Mengapa diberi tanda dengan abu? Karena abu adalah lambang biblis dari sesal dan tobat. Dalam jaman Kitab Suci, umat Allah mempunyai kebiasaan untuk berpuasa, mengenakan kain kabung, duduk di atas abu, serta menaburi kepala mereka dengan abu. Sekarang kita tidak lagi mengenakan kain kabung atau duduk di atas abu, tetapi kita masih meneruskan kebiasaan berpuasa dan membubuhkan abu pada kening kita sebagai tanda sesal dan tobat. Sesungguhnya, Hari Rabu Abu bukanlah hari sekedar membubuhi dahi kita dengan abu, tetapi juga adalah hari puasa.

 

Adakah makna lain dari abu? Ya. Abu juga melambangkan kematian, dan dengan demikian mengingatkan kita akan ketidakabadian kita. Karenanya, ketika imam dengan ibu jarinya membubuhkan abu di kening umat, ia akan berkata, “Ingatlah, manusia berasal dari debu dan akan kembali menjadi debu", seperti yang difirmankan Tuhan kepada Adam (Kej 3:19, Ayb 34:15; Mzm 90:3; Mzm 104:29; Pengkhotbah 3:20). Perkataan tersebut diucapkan juga dalam pemakaman, “Abu menjadi abu; debu menjadi debu,” sesuai firman Tuhan kepada Adam, dan sesuai dengan pengakuan Abraham, “Aku debu dan abu” (Kej 18:27). Demikianlah abu menjadi tanda ketidakabadian kita serta mengingatkan kita akan pentingnya bertobat sebelum hidup kita di dunia ini berakhir dan kita menghadap Sang Pencipta.

▶ _Tugas yang Dikerjakan_:
a) Tuliskan kembali bagian bacaan tentang abu mulai dari "Adakah makna lain" dan terus sampai "menghadap Sang Pencipta.".
b) Jawablah pertanyaan berikut berdasarkan bacaan tentang abu.
(i) Abu adalah lambang biblis dari apa?
(ii) Apa yang diucapkan imam ketika membubuhkan abu di kening umat?
(iii) Apa pengakuan Abraham yang dikutip dalam bacaan?
Data berikut diambil dari sumber yang berbeda.

▶ _Informasi_:
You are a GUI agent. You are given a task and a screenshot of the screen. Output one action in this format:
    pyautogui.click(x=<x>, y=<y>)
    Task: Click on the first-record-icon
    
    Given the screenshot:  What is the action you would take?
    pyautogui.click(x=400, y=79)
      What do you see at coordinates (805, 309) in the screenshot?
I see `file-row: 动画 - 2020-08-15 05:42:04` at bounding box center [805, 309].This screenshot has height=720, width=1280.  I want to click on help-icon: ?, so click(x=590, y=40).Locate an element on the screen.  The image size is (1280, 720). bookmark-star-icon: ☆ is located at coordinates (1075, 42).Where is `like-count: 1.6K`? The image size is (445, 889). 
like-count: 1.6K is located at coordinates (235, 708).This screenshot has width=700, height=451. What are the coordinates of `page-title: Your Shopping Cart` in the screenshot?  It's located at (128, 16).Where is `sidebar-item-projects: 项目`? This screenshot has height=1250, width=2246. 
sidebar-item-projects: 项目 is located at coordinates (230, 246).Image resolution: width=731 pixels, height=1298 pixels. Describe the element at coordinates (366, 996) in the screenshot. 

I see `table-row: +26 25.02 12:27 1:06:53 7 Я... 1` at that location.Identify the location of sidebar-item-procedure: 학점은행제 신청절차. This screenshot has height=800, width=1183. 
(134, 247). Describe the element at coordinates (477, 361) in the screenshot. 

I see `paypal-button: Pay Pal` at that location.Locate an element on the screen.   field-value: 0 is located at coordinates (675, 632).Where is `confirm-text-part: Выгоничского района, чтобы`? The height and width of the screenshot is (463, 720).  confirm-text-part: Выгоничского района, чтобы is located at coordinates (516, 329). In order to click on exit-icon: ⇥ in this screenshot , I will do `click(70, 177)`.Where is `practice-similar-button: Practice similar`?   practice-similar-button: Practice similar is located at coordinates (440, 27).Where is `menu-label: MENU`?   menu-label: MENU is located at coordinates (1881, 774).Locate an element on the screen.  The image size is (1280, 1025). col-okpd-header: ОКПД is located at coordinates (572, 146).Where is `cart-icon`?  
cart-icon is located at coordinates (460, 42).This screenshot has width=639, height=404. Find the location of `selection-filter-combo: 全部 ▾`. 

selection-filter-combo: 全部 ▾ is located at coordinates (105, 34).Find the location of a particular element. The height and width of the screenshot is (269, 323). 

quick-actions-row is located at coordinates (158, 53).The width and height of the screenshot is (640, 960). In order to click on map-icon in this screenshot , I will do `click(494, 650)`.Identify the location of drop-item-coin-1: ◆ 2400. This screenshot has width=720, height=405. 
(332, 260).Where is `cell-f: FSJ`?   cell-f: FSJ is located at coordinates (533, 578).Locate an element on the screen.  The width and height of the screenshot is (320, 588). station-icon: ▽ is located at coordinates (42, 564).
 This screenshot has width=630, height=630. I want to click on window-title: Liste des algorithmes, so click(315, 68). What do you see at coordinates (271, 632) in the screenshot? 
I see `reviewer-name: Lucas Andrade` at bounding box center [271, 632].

▶ _Jawaban Latihan Ini_:
a)
Adakah makna lain dari abu? Ya. Abu juga melambangkan kematian, dan dengan demikian mengingatkan kita akan ketidakabadian kita. Karenanya, ketika imam dengan ibu jarinya membubuhkan abu di kening umat, ia akan berkata, “Ingatlah, manusia berasal dari debu dan akan kembali menjadi debu", seperti yang difirmankan Tuhan kepada Adam (Kej 3:19, Ayb 34:15; Mzm 90:3; Mzm 104:29; Pengkhotbah 3:20). Perkataan tersebut diucapkan juga dalam pemakaman, “Abu menjadi abu; debu menjadi debu,” sesuai firman Tuhan kepada Adam, dan sesuai dengan pengakuan Abraham, “Aku debu dan abu” (Kej 18:27). Demikianlah abu menjadi tanda ketidakabadian kita serta mengingatkan kita akan pentingnya bertobat sebelum hidup kita di dunia ini berakhir dan kita menghadap Sang Pencipta.

b)
(i) Sesal dan tobat.
(ii) "Ingatlah, manusia berasal dari debu dan akan kembali menjadi debu."
(iii) "Aku debu dan abu" (Kej 18:27).